▸ **REQUIRED WORK**
Copy out every line of the material, starting at the line containing "产品中心 (139, 17)" and ending at the line containing "Vehicle Recovery (89, 471)", and shift each click coordinate by adding 143 to both of its numbers. Leave all other text on those lines as it is.

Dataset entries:
-=-=-

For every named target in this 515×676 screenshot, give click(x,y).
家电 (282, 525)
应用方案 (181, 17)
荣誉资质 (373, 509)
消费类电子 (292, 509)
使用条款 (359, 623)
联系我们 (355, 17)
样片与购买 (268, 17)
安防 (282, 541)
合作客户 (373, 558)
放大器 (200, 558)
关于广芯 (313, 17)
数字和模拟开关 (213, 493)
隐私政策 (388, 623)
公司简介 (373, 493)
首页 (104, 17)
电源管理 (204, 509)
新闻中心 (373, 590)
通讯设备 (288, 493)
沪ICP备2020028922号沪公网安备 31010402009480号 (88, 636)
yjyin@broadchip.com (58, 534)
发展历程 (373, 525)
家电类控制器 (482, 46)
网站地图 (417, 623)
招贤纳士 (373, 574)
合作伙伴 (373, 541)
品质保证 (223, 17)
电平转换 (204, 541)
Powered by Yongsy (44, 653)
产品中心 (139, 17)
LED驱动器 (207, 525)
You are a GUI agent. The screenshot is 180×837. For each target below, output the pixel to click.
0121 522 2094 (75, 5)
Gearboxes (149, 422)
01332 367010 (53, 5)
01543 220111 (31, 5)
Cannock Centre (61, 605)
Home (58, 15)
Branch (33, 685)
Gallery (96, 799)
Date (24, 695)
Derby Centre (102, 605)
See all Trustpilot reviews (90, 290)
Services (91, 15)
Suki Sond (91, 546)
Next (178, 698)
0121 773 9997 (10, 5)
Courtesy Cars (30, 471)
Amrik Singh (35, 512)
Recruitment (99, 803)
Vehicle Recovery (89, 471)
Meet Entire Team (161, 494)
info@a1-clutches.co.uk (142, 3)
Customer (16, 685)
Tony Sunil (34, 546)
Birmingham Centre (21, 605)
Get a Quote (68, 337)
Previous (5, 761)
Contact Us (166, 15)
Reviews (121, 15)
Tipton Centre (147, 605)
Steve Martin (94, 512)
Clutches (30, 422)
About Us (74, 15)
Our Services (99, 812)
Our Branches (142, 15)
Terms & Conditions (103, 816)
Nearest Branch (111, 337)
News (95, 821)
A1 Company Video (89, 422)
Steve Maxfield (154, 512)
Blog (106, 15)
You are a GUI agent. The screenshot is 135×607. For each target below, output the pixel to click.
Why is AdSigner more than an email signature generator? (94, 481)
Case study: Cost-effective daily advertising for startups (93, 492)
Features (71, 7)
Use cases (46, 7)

-=-=-

▸ **OUTPUT FOR THIS TASK**
产品中心 (282, 160)
LED驱动器 (350, 668)
You are a GUI agent. The screenshot is 180×837. For each target below, output the pixel to click.
0121 522 2094 (218, 148)
Gearboxes (292, 565)
01332 367010 (196, 148)
01543 220111 (174, 148)
Cannock Centre (204, 748)
Home (201, 158)
Branch (176, 828)
Gallery (239, 942)
Date (167, 838)
Derby Centre (245, 748)
See all Trustpilot reviews (233, 433)
Services (234, 158)
Suki Sond (234, 689)
Next (321, 841)
0121 773 9997 (153, 148)
Courtesy Cars (173, 614)
Amrik Singh (178, 655)
Recruitment (242, 946)
Vehicle Recovery (232, 614)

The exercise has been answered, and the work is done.